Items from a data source
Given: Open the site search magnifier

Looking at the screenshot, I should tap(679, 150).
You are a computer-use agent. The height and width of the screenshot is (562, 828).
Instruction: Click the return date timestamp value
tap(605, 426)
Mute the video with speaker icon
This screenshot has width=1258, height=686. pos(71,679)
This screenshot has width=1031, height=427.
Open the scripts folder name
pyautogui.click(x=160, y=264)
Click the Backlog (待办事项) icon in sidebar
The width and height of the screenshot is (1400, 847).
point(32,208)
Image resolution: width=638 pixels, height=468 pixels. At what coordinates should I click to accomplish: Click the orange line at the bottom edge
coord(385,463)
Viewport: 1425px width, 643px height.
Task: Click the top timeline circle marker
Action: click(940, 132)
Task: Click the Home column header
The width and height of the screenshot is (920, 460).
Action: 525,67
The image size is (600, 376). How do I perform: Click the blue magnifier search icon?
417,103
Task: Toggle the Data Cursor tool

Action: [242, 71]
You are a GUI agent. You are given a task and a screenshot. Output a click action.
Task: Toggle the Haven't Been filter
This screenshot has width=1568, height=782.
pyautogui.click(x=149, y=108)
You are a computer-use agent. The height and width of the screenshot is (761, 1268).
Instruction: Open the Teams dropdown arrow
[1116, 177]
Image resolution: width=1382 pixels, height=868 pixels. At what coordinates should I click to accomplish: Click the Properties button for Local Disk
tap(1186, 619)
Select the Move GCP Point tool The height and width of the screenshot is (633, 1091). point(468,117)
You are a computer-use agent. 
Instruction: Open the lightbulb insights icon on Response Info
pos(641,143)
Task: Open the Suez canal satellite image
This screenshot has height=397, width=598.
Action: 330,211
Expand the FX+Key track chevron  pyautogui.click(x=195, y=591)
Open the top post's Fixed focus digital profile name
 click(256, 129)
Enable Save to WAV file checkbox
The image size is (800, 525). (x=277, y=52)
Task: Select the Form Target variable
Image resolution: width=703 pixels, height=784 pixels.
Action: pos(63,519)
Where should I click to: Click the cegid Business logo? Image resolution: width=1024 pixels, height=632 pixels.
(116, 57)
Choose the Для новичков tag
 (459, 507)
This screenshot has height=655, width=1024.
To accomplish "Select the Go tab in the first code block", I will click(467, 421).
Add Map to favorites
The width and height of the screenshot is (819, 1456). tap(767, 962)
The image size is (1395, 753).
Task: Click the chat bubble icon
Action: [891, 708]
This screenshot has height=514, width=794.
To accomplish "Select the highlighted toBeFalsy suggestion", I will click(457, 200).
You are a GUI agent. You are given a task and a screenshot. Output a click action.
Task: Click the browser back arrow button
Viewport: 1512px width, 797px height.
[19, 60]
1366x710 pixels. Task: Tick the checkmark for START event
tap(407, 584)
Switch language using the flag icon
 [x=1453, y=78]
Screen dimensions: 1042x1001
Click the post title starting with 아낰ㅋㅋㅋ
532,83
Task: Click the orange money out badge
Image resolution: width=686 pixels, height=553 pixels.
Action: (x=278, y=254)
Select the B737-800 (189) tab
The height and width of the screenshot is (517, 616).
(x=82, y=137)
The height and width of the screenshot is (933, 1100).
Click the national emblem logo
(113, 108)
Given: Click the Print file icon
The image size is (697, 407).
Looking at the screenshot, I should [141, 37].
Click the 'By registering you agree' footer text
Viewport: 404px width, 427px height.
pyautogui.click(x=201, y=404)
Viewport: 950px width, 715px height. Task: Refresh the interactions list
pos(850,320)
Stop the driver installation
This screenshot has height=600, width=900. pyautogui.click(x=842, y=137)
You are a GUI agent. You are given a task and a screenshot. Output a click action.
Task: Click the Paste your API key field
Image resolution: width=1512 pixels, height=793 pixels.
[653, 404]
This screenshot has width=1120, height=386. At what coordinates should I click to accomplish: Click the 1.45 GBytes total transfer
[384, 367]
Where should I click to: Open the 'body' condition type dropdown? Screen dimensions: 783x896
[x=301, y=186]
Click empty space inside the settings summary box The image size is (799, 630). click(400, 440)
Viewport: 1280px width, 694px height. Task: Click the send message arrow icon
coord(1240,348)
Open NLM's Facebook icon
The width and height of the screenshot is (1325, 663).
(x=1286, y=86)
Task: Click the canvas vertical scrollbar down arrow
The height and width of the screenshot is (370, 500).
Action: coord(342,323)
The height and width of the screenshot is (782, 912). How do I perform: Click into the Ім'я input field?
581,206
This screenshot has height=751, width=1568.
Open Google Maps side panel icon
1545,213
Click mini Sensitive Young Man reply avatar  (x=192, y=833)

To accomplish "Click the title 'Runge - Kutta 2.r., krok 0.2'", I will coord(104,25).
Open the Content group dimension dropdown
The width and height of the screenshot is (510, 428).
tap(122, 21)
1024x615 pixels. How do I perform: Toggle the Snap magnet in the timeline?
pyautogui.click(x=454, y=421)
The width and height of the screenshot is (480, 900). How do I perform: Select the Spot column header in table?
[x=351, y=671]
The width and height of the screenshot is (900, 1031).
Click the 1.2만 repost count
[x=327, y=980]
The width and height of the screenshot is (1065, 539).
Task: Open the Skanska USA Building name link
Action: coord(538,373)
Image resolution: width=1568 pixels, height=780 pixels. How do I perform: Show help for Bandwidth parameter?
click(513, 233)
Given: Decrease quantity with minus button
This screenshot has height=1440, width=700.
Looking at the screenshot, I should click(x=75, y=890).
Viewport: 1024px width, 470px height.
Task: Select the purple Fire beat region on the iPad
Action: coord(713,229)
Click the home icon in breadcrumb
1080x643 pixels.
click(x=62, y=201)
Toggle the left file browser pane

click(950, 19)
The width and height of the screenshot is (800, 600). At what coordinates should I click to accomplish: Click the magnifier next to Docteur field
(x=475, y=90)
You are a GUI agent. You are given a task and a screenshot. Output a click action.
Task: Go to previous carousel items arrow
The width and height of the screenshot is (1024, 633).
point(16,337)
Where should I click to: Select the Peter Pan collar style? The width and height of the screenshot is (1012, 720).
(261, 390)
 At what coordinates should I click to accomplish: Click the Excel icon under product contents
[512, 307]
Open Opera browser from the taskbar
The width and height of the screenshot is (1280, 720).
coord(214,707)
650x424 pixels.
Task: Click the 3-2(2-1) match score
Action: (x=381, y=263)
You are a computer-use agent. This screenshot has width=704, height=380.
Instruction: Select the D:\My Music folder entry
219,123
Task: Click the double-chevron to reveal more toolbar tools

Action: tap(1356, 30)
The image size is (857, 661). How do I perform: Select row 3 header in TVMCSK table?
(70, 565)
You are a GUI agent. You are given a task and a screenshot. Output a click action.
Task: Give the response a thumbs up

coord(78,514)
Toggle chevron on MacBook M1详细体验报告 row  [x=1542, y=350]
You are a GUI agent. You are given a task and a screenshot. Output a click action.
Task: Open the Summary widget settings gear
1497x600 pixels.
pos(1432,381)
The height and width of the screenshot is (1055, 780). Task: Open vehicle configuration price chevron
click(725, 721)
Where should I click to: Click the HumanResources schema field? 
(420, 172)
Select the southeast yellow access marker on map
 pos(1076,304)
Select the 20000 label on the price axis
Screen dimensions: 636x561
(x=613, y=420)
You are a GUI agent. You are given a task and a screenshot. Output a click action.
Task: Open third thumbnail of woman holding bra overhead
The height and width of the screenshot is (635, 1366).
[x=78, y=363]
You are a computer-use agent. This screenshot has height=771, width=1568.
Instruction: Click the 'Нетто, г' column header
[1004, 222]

• TASK DIRECTIONS: Give back every entry, unchanged in any way.

• RESPONSE BELOW:
Given: Open the site search magnifier

Looking at the screenshot, I should tap(679, 150).
You are a computer-use agent. The height and width of the screenshot is (562, 828).
Instruction: Click the return date timestamp value
tap(605, 426)
Mute the video with speaker icon
This screenshot has width=1258, height=686. pos(71,679)
This screenshot has width=1031, height=427.
Open the scripts folder name
pyautogui.click(x=160, y=264)
Click the Backlog (待办事项) icon in sidebar
The width and height of the screenshot is (1400, 847).
point(32,208)
Image resolution: width=638 pixels, height=468 pixels. At what coordinates should I click to accomplish: Click the orange line at the bottom edge
coord(385,463)
Viewport: 1425px width, 643px height.
Task: Click the top timeline circle marker
Action: click(940, 132)
Task: Click the Home column header
The width and height of the screenshot is (920, 460).
Action: 525,67
The image size is (600, 376). How do I perform: Click the blue magnifier search icon?
417,103
Task: Toggle the Data Cursor tool

Action: [242, 71]
You are a GUI agent. You are given a task and a screenshot. Output a click action.
Task: Toggle the Haven't Been filter
This screenshot has width=1568, height=782.
pyautogui.click(x=149, y=108)
You are a computer-use agent. The height and width of the screenshot is (761, 1268).
Instruction: Open the Teams dropdown arrow
[1116, 177]
Image resolution: width=1382 pixels, height=868 pixels. At what coordinates should I click to accomplish: Click the Properties button for Local Disk
tap(1186, 619)
Select the Move GCP Point tool The height and width of the screenshot is (633, 1091). point(468,117)
You are a computer-use agent. 
Instruction: Open the lightbulb insights icon on Response Info
pos(641,143)
Task: Open the Suez canal satellite image
This screenshot has height=397, width=598.
Action: 330,211
Expand the FX+Key track chevron  pyautogui.click(x=195, y=591)
Open the top post's Fixed focus digital profile name
 click(256, 129)
Enable Save to WAV file checkbox
The image size is (800, 525). (x=277, y=52)
Task: Select the Form Target variable
Image resolution: width=703 pixels, height=784 pixels.
Action: pos(63,519)
Where should I click to: Click the cegid Business logo? Image resolution: width=1024 pixels, height=632 pixels.
(116, 57)
Choose the Для новичков tag
 (459, 507)
This screenshot has height=655, width=1024.
To accomplish "Select the Go tab in the first code block", I will click(467, 421).
Add Map to favorites
The width and height of the screenshot is (819, 1456). tap(767, 962)
The image size is (1395, 753).
Task: Click the chat bubble icon
Action: [891, 708]
This screenshot has height=514, width=794.
To accomplish "Select the highlighted toBeFalsy suggestion", I will click(457, 200).
You are a GUI agent. You are given a task and a screenshot. Output a click action.
Task: Click the browser back arrow button
Viewport: 1512px width, 797px height.
[19, 60]
1366x710 pixels. Task: Tick the checkmark for START event
tap(407, 584)
Switch language using the flag icon
 [x=1453, y=78]
Screen dimensions: 1042x1001
Click the post title starting with 아낰ㅋㅋㅋ
532,83
Task: Click the orange money out badge
Image resolution: width=686 pixels, height=553 pixels.
Action: (x=278, y=254)
Select the B737-800 (189) tab
The height and width of the screenshot is (517, 616).
(x=82, y=137)
The height and width of the screenshot is (933, 1100).
Click the national emblem logo
(113, 108)
Given: Click the Print file icon
The image size is (697, 407).
Looking at the screenshot, I should [141, 37].
Click the 'By registering you agree' footer text
Viewport: 404px width, 427px height.
pyautogui.click(x=201, y=404)
Viewport: 950px width, 715px height. Task: Refresh the interactions list
pos(850,320)
Stop the driver installation
This screenshot has height=600, width=900. pyautogui.click(x=842, y=137)
You are a GUI agent. You are given a task and a screenshot. Output a click action.
Task: Click the Paste your API key field
Image resolution: width=1512 pixels, height=793 pixels.
[653, 404]
This screenshot has width=1120, height=386. At what coordinates should I click to accomplish: Click the 1.45 GBytes total transfer
[384, 367]
Where should I click to: Open the 'body' condition type dropdown? Screen dimensions: 783x896
[x=301, y=186]
Click empty space inside the settings summary box The image size is (799, 630). click(400, 440)
Viewport: 1280px width, 694px height. Task: Click the send message arrow icon
coord(1240,348)
Open NLM's Facebook icon
The width and height of the screenshot is (1325, 663).
(x=1286, y=86)
Task: Click the canvas vertical scrollbar down arrow
The height and width of the screenshot is (370, 500).
Action: coord(342,323)
The height and width of the screenshot is (782, 912). How do I perform: Click into the Ім'я input field?
581,206
This screenshot has height=751, width=1568.
Open Google Maps side panel icon
1545,213
Click mini Sensitive Young Man reply avatar  (x=192, y=833)

To accomplish "Click the title 'Runge - Kutta 2.r., krok 0.2'", I will coord(104,25).
Open the Content group dimension dropdown
The width and height of the screenshot is (510, 428).
tap(122, 21)
1024x615 pixels. How do I perform: Toggle the Snap magnet in the timeline?
pyautogui.click(x=454, y=421)
The width and height of the screenshot is (480, 900). How do I perform: Select the Spot column header in table?
[x=351, y=671]
The width and height of the screenshot is (900, 1031).
Click the 1.2만 repost count
[x=327, y=980]
The width and height of the screenshot is (1065, 539).
Task: Open the Skanska USA Building name link
Action: coord(538,373)
Image resolution: width=1568 pixels, height=780 pixels. How do I perform: Show help for Bandwidth parameter?
click(513, 233)
Given: Decrease quantity with minus button
This screenshot has height=1440, width=700.
Looking at the screenshot, I should click(x=75, y=890).
Viewport: 1024px width, 470px height.
Task: Select the purple Fire beat region on the iPad
Action: coord(713,229)
Click the home icon in breadcrumb
1080x643 pixels.
click(x=62, y=201)
Toggle the left file browser pane

click(950, 19)
The width and height of the screenshot is (800, 600). At what coordinates should I click to accomplish: Click the magnifier next to Docteur field
(x=475, y=90)
You are a GUI agent. You are given a task and a screenshot. Output a click action.
Task: Go to previous carousel items arrow
The width and height of the screenshot is (1024, 633).
point(16,337)
Where should I click to: Select the Peter Pan collar style? The width and height of the screenshot is (1012, 720).
(261, 390)
 At what coordinates should I click to accomplish: Click the Excel icon under product contents
[512, 307]
Open Opera browser from the taskbar
The width and height of the screenshot is (1280, 720).
coord(214,707)
650x424 pixels.
Task: Click the 3-2(2-1) match score
Action: (x=381, y=263)
You are a computer-use agent. This screenshot has width=704, height=380.
Instruction: Select the D:\My Music folder entry
219,123
Task: Click the double-chevron to reveal more toolbar tools

Action: tap(1356, 30)
The image size is (857, 661). How do I perform: Select row 3 header in TVMCSK table?
(70, 565)
You are a GUI agent. You are given a task and a screenshot. Output a click action.
Task: Give the response a thumbs up

coord(78,514)
Toggle chevron on MacBook M1详细体验报告 row  [x=1542, y=350]
You are a GUI agent. You are given a task and a screenshot. Output a click action.
Task: Open the Summary widget settings gear
1497x600 pixels.
pos(1432,381)
The height and width of the screenshot is (1055, 780). Task: Open vehicle configuration price chevron
click(725, 721)
Where should I click to: Click the HumanResources schema field? 
(420, 172)
Select the southeast yellow access marker on map
 pos(1076,304)
Select the 20000 label on the price axis
Screen dimensions: 636x561
(x=613, y=420)
You are a GUI agent. You are given a task and a screenshot. Output a click action.
Task: Open third thumbnail of woman holding bra overhead
The height and width of the screenshot is (635, 1366).
[x=78, y=363]
You are a computer-use agent. This screenshot has height=771, width=1568.
Instruction: Click the 'Нетто, г' column header
[1004, 222]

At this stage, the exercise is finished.